Şayet iş, düşünce ve hayallerinde aşırılığa kaçarsa; ayağı yere basmayan, hayal dünyasında gezinip duran ve gerçek dışı duygu ve düşüncelerden kurtulamayan garip bir görüntü ortaya çıkar.
İnanan insana düşen, sebep sonuç ilişkisini kabul etmektir. Allah Teâlâ’nın koyduğu kanunlara uymak ve inanmak zorundayız.
Örneğin; ateş yakar, su boğar, lakin ateşi, İbrâhîm (Aleyhisselâm)ı yakamamış, su; Yûnus (Aleyhisselâm)ı boğamamıştır.

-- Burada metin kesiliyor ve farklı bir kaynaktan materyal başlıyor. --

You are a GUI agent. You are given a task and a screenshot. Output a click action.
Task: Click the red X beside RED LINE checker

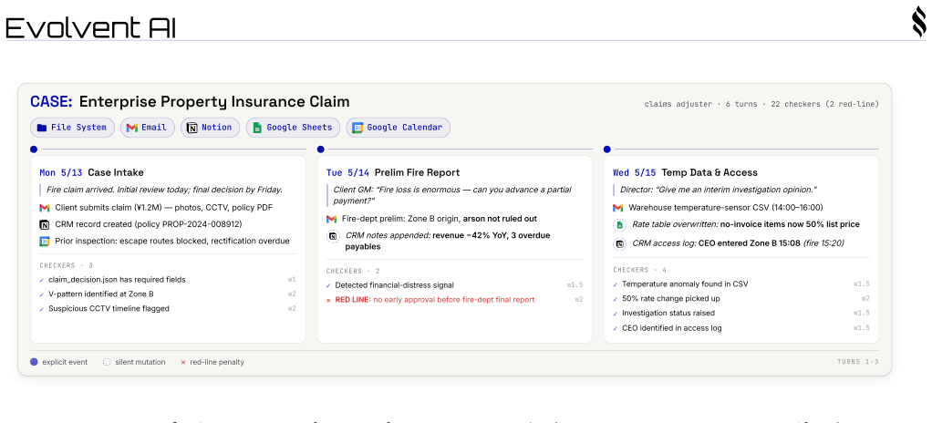click(x=328, y=300)
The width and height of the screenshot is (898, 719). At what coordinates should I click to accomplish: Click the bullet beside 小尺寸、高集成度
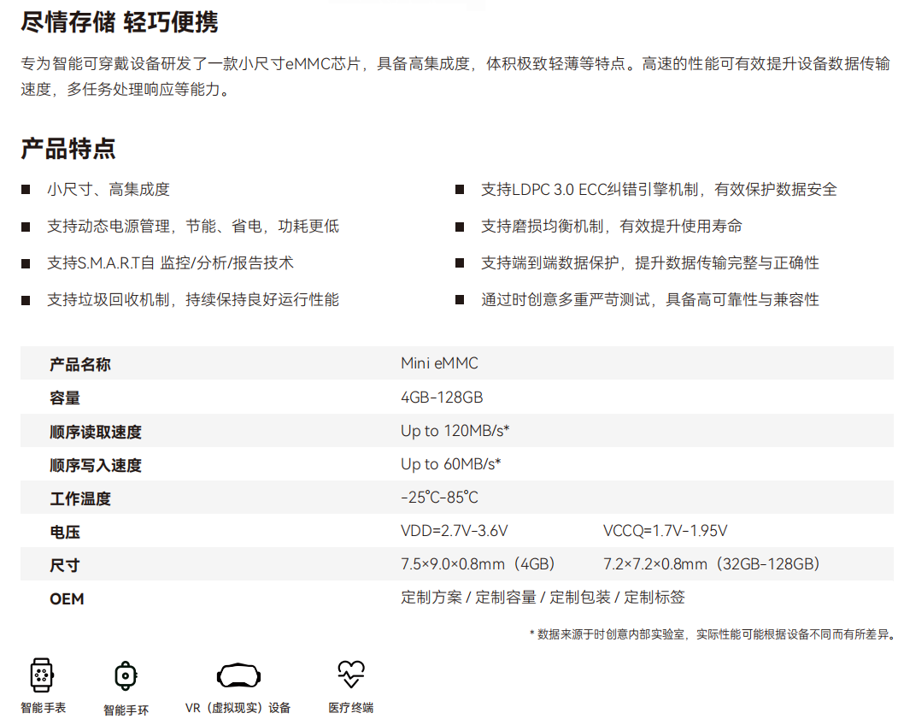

Yakma ve boğma özelliğini veren Allah Teâlâ, dilerse bu gücü onlardan alabilir.
Bir istediğimizin yerine gelmesi için gereken her türlü gayreti göstermeliyiz. Ama bilmeliyiz ki; her şeyi yapan ve yaptıran Allah Teâlâ’dır. Engel olan da yine O’dur.
Olup bitenden gafil ve şikâyetçi olmak, Cenâb-ı Hakk’ı hesaba katmamak anlamı taşır. Sonuç, bizim istemediğimiz şekilde de neticelenebilir. Bu sonucun hayırlı olup olmayacağını biz bilemeyiz.
Olgun insan, geçmişi veya geleceği değil, içinde bulunduğu anı, düşünür ve onu iyi değerlendirmeye çalışır. Geçen zaten geçmiştir. Geleceğin de bir garantisi yoktur.
Geçmişteki başarısızlıkları için aşırı derecede üzülen kimse, zamanının çoğunu boşa geçirmiş olur.
Akıllı insan, geçmişten ders alarak gelecek için hazırlık yapandır.[1]
Dipnotlar
[1] M. Şevket Ustaosmanoğlu, Mesnevî’den Kıssalar ve Hisseler, s. 128.